Silencing of NOS3 expression has limited or no effects on the expression of various transcellular transport-related, paracellular transport-related and VEGF family-related transcripts in HDMVECs, HRECs and HUVECs

Next, we analyzed whether silencing of NOS3 expression regulates the expression of other permeability-related transcripts besides PLVAP and KDR. We analyzed how silencing of NOS3 expression alters the expression of transcripts related to various aspects of transcytosis, including the formation and stability of various vesicle subtypes (CAV1, CLTC, FLOT1, FLOT2, PACSIN2, MFSD2A), endocytosis of vesicles (DNM1, DNM2), and docking and fusion of exocytotic vesicles (NSF, SNAP23, VAMP2, VAMP3, VAMP8). The function of these targets in transcellular transport are discussed in Table 1. In addition, we analyzed how silencing of NOS3 expression affects the expression of adherens junctions (CDH5, CTNNB1), tight junctions (CLDN5, OCLN, TJP1), and VEGF family-related transcripts (FLT1, FLT4, NRP1, NRP2, VEGFA).
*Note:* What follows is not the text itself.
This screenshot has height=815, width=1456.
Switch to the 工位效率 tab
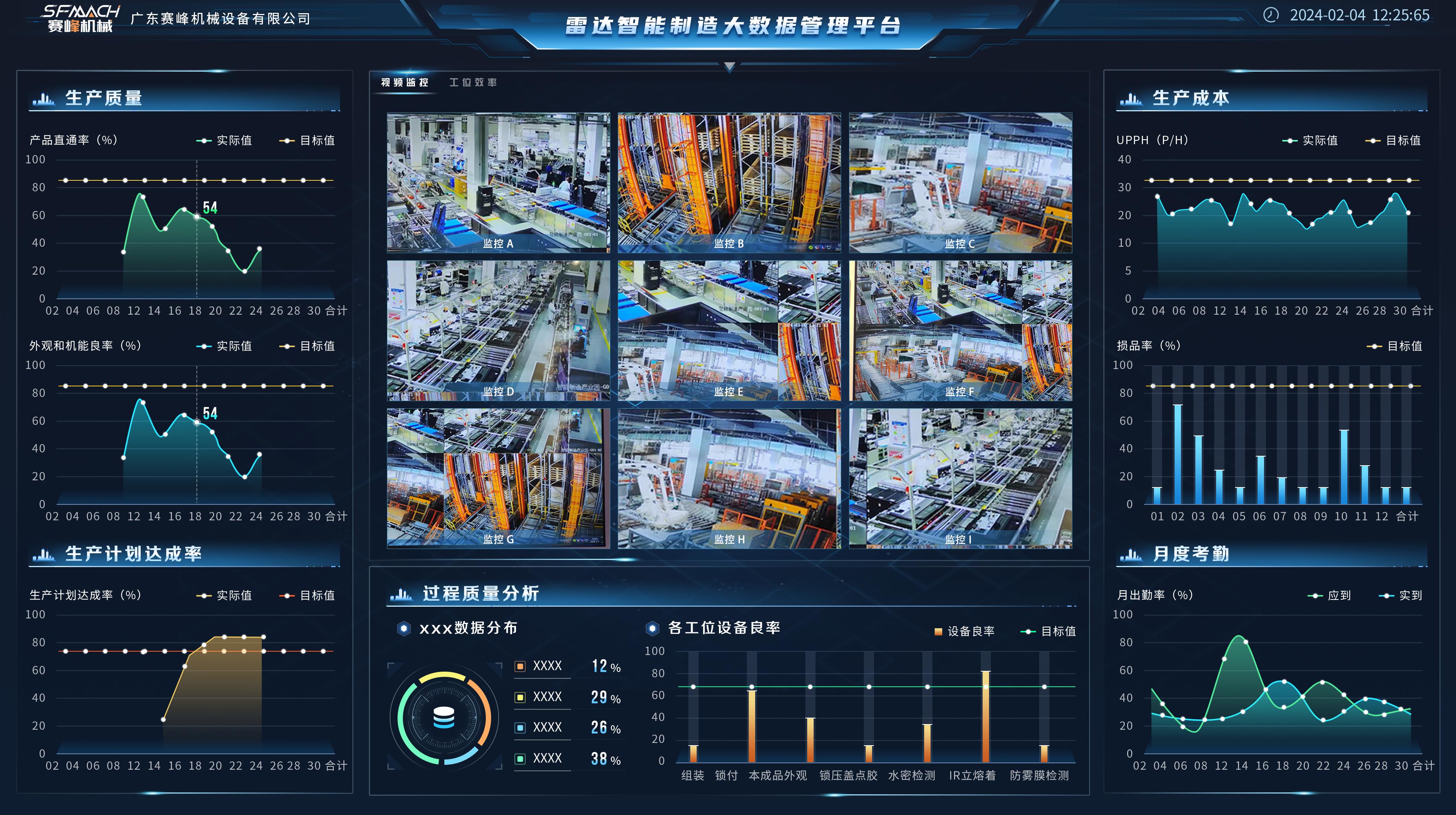pyautogui.click(x=473, y=83)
Table 1 Proteins and protein complexes involved in the regulation of transcellular transport in ECs.

We found that silencing of NOS3 expression altered the mRNA expression of only a few transcripts in HDMVECs, HRECs and HUVECs (Fig. 5a–c). Silencing of NOS3 expression decreased the expression of FLOT2 and VAMP8 in HUVECs (both by 1.4-fold), but not in HDMVECs and HRECs (Fig. 5a–c). In addition, silencing of NOS3 expression reduced the expression of NRP2 in HDMVECs and HUVECs (by 1.4-fold and 2.5-fold, respectively), but not in HRECs (Fig. 5a–c). Moreover, silencing of NOS3 expression increased FLT4 (also known as VEGFR3) mRNA levels in HRECs (by 1.4-fold), lowered FLT4 expression in HDMVECs (by 1.4-fold) and had no effect on FLT4 expression in HUVECs (Fig. 5a–c). Silencing of NOS3 expression lowered VEGFA mRNA levels in HDMVECs (by 1.2-fold), but not in HRECs and HUVECs (Fig. 5a–c). An overview of the mRNA data presented in arbitrary units is shown in Supplementary Figs. S9S11.

Figure 5
figure 5

Silencing of NOS3 expression has limited or no effects on the expression of various transcellular transport-related, paracellular transport-related and VEGF family-related transcripts in HDMVECs, HRECs and HUVECs. mRNA levels of various transcellular transport-related, paracellular transport-related and VEGF family-related transcripts in siNOS3-treated HDMVECs (a), HRECs (b) and HUVECs (c), in n = 3–4 independent experiments. Results are expressed as fold change relative to the siNT control. Data are represented as mean ± SEM. *p < 0.05; **p < 0.01 (one-sample t-test).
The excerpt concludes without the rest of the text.